I get up early on my day off and jump in the shower. My air conditioner was broken and I’ve sweated all night under the miserable whisper of a ceiling fan. But the shower faucet coughs, spits out a few droplets, burps some air and then goes dead. The water has run out. Again.

Yes, we technically have a reverse osmosis unit to turn seawater into very good quality fresh water. But it’s been broken for months. We also have six cisterns collecting rainwater. But the gutters are… yes, broken. And the cistern walls have been cracked by the fury of relentless hurricane waves crushing against the house, so they wouldn’t hold the water very long any way. And in any case, it hasn’t rained seriously in months.

So I swear silently in French, skip the shower and get dressed to go to the bank. Today is Thursday. The bank opens for five long hours. If I miss it today, it’ll go to next Monday. Twice a week is all we get, and that’s if the weather is good enough for Island Air to fly the two clerks in from the Brac…

I pour a dose in the coffee maker, fill it with bottled water (I would never dare drink cistern water even if there was some) and notice that the house has suddenly gone strangely quiet. There’s a certain menace around me and the air feels thick and hot. Of course. No ceiling fans. The power has gone out. Again. Well, up at the diesel-powered plant, they are quite good at restoring it, I have hopes of not loosing the whole content of my fridge.

And I leave the house on my scooter, deprived of morning caffeine and soap. My helmet is sitting on top of my head unbuckled, completely useless but looking legal. I absent-mindedly wonder if there is a law that makes securing a helmet on one’s head mandatory on an island that is eleven miles long, has no traffic lights, three stop signs and where the overall speed limit is twenty-five miles per hour.

Stopping along the way at our only commercial hub juggling the title of “gas station – hardware – electronics – grocery – video rental – store”, I grab the key to the pump’s padlock and put two dollars of gas in my small tank. Then I go back inside, report the amount of my purchase (since the pump isn’t linked to the cash register) and go to aisle four (of four) to scout for bread.

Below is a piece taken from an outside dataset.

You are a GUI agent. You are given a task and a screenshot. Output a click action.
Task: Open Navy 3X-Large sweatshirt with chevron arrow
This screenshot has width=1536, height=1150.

It must be my lucky day. Four loafs of bread are sitting on the six shelves, probably brought over by plane because the barge hasn’t shown up in a week and a half. After hesitating and probing each one carefully, I finally decide for the smallest one, a bag of eight hot-dog buns, because my finger actually creates a small dent when pushing hard into it, and because it only costs five dollars.

When I get to the bank next door, seven people are waiting in line. On an island like Little Cayman, that’s an overwhelming crowd. I give up. I’ll come back Monday.